• **Task item**:
Every line with the string "computer" in it belongs in your answer, so copy them all from the data.

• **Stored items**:
================

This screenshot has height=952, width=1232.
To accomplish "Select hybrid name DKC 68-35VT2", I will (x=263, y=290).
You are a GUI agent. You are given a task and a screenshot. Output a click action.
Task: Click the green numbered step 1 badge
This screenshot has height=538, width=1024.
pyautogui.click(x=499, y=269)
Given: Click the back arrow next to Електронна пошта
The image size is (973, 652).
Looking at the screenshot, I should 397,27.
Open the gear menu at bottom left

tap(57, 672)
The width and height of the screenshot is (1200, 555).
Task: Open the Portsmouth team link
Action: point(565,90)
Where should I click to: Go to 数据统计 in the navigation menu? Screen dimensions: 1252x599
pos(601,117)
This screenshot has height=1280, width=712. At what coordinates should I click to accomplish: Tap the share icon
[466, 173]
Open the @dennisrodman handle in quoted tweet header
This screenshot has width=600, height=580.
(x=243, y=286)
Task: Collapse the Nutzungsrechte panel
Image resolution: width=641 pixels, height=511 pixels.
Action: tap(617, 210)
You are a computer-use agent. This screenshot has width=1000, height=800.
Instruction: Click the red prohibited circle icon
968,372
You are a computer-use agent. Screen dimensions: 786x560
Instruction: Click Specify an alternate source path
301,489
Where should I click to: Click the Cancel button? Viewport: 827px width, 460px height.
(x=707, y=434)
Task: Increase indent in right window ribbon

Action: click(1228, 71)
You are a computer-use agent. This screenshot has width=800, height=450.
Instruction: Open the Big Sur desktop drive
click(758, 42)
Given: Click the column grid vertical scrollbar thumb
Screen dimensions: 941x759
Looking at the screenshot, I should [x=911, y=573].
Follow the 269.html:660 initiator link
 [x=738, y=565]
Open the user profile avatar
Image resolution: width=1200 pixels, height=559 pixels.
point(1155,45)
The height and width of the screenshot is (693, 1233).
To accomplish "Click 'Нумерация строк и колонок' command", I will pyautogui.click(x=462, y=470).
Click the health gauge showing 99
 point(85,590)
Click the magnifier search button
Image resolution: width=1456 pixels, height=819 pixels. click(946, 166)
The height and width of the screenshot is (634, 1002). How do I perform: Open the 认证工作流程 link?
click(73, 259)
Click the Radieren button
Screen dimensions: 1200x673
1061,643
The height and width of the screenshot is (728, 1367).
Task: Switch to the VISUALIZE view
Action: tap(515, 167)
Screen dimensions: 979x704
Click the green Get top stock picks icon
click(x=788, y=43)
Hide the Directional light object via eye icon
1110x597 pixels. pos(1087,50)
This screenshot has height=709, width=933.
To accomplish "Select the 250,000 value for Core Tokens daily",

================

• **Output below**:
You are a computer-use agent. This screenshot has width=1000, height=800.
You are a computer-use agent. Screen dimensions: 786x560
You are a computer-use agent. This screenshot has width=800, height=450.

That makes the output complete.